Alas, such gimmicks rarely succeed in bringing the new listeners back for regular repertoire, and do nothing to cultivate new audiences for today’s orchestral/postclassical composers — but hey, at least some sell plenty of tickets, enabling orchestras to return to their standard, unimaginative, repetitive, backward-looking, warhorse-heavy fare, postponing the inevitable day of reckoning a little longer. Which isn’t to say this particular gimmick might not be worthwhile. Let us know how it goes, won’t you?
The ESO plays actual classical music on Thursday, when Israeli violinist Vadim Gluzman stars as soloist in Tchaikovsky’s Violin Concerto, which you’ve probably heard before but, by golly, not with the solo line played on the actual violin it was written for! Isn’t that special? And it provides the illusion of doing something just a hair different than yet another performance of yet another warhorse, and far less frightening — or relevant — than something radical, like, oh, programming something written by a composer from our own time. It’s a good thing the orchestral leadership of Tchaikovsky’s time wasn’t so timid.

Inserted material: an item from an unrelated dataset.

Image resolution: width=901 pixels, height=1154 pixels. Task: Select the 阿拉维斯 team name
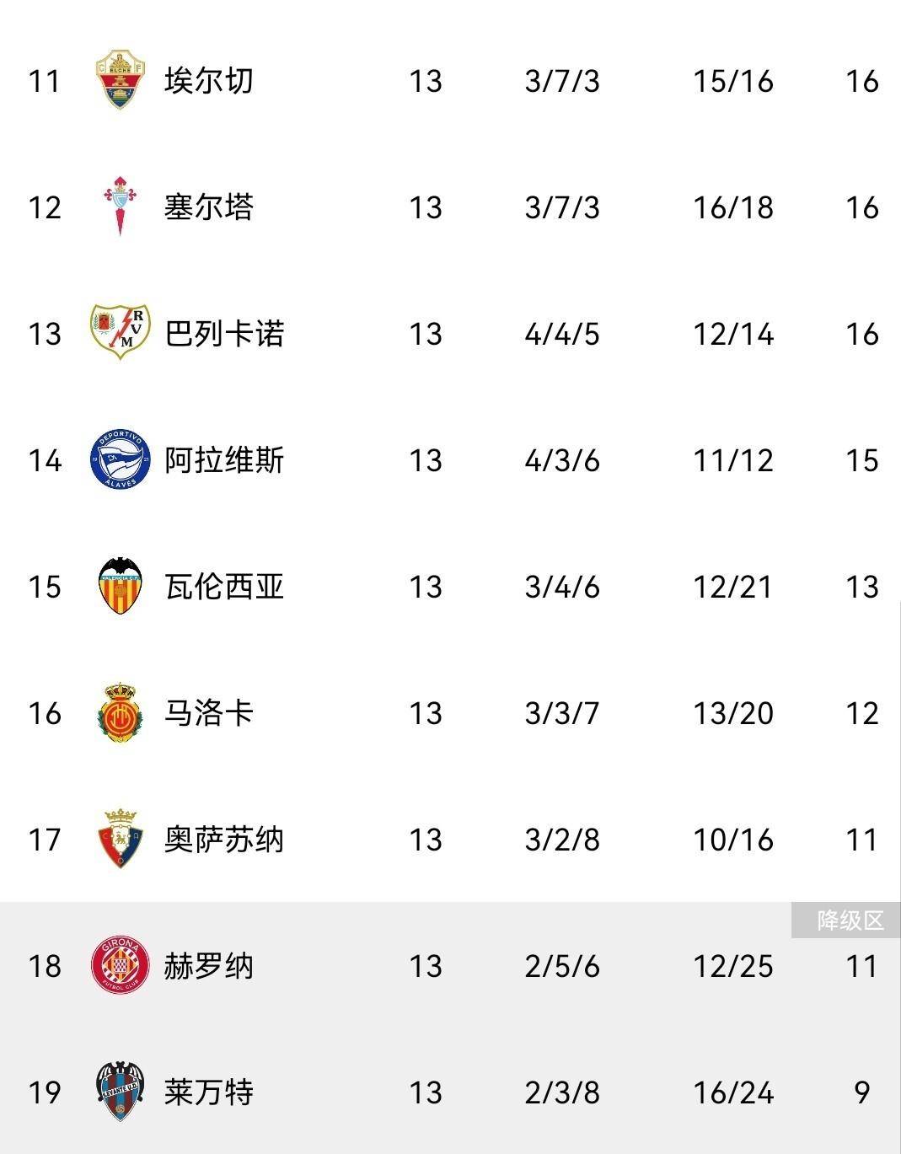click(224, 460)
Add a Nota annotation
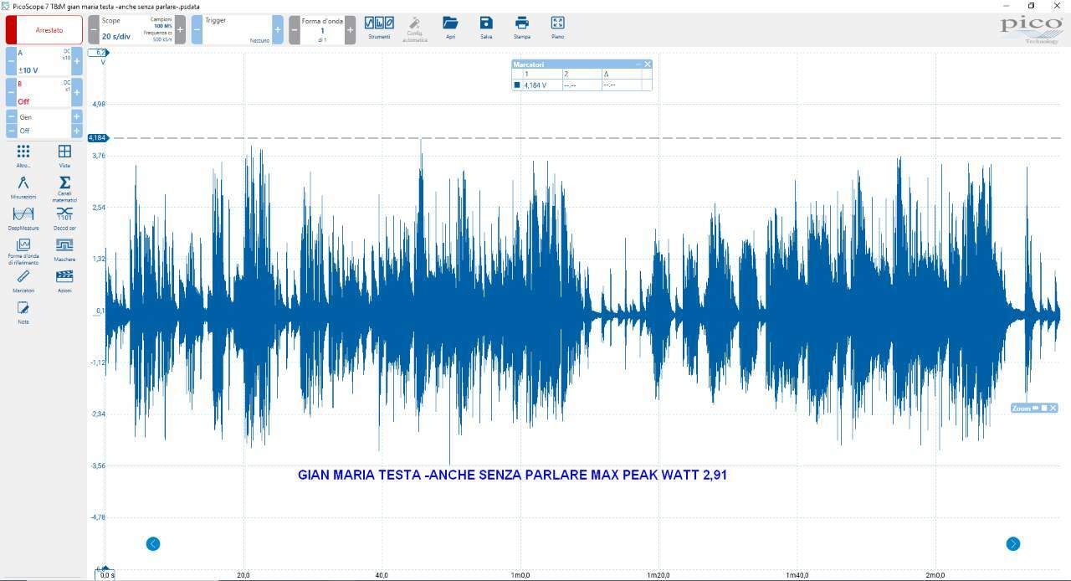This screenshot has width=1071, height=581. pos(23,312)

The program does include some lovely century-old Russian music that manages to honor past without ignoring the present: the Divertimento from Igor Stravinsky’s Tchaikovsky tribute, The Fairy’s Kiss and Prokofiev’s genial Symphony #1, an affectionate homage to Haydn.
Eugene Symphony Russian music, 8 pm Thursday, April 22. Play! A Video Game Symphony, 7:30 pm Saturday, April 24 Hult Center. $15 & up each night (Play! Chicago show pictured).